El Minotauro no fue tan generoso. Cuando divisó al hombre que se acercaba caminando por la penumbra del Laberinto, echó a correr al galope, dispuesto para la embestida. Teseo, armado de coraje, le esperó sin moverse, y repelió el ataque con una fuerza colosal que no parecía humana. Con la mano derecha, aferró la poderosa cornamenta del monstruo, y con la izquierda le hundió hasta las entrañas su afilada espada de hoja de oro. Una explosión de sangre trepó por el brazo de Teseo cuando el corazón del Minotauro reventó en dos pedazos. Después, todo fue fácil. Ovillando de nuevo el hijo de oro, el héroe logró salir del Laberinto. Al otro lado de la plaza, lo esperaba la muchacha que le había entregado el ovillo. Se llamaba Ariadna, y era hija del mismísimo rey Minos. Había ayudado a Teseo por puro amor, pues le había bastado con verlo llegar a Creta para darse cuenta de que era el hombre que su corazón esperaba. La tarde de la victoria, cuando Teseo le acarició el rostro bajo el sol rasante del atardecer, Ariadna se sintió tocada por la gracia de los dioses.
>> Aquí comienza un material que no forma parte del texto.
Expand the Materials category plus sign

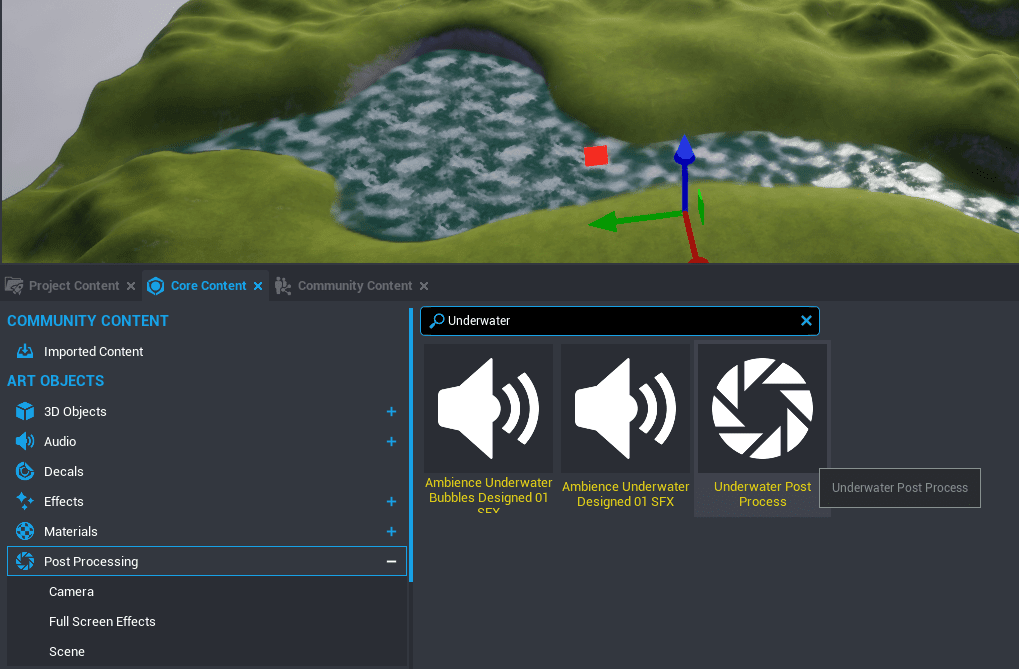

- Nos vamos a Atenas -dijo el héroe-. Serás mi esposa y te haré feliz.
Fue una promesa impulsiva de la que Teseo se arrepintió muy pronto. En cuanto el barco se adentró en alta mar, el joven comprendió que no estaba enamorado. Lo que sentía por Ariadna no era más que simple gratitud. Teseo se dio cuenta de que nunca sería el marido ejemplar que merecía aquella muchacha, y comprendió que no le convenía llevarla a Atenas. Cegado por el miedo a equivocarse, llegó a ver en Ariadna una amenaza para su libertad, y entonces tomó una decisión indigna, más propia de un traidor que de un héroe. Una mañana la nave recaló en la isla de Naxos, y los dos jóvenes comieron en la playa. Tras el almuerzo, ella se quedó dormida sobre la arena, y él aprovechó la ocasión para zarpar de nuevo a solas. Cuando Ariadna despertó y vio la nave de su amado perdiéndose en el horizonte, se creyó a punto de morir de pena. No podía entender que el hombre al que adoraba, el forastero por el que había engañado a su patria, la hubiese abandonado sin más. Rota de dolor, torturada por un íntimo sentimiento de injusticia, Ariadna lloró durante días, con un llanto desgarrado que empapó la arena y entristeció el viento.
Su pena, sin embargo, no duró mucho, pues encontró un consuelo inesperado. El dios Baco, que vivía en la isla, se enamoró de Ariadna y decidió tomarla por esposa. Como regalo de bodas, le ofreció una diadema de oro, que Júpiter convertiría, muchos años después, en una constelación de estrellas.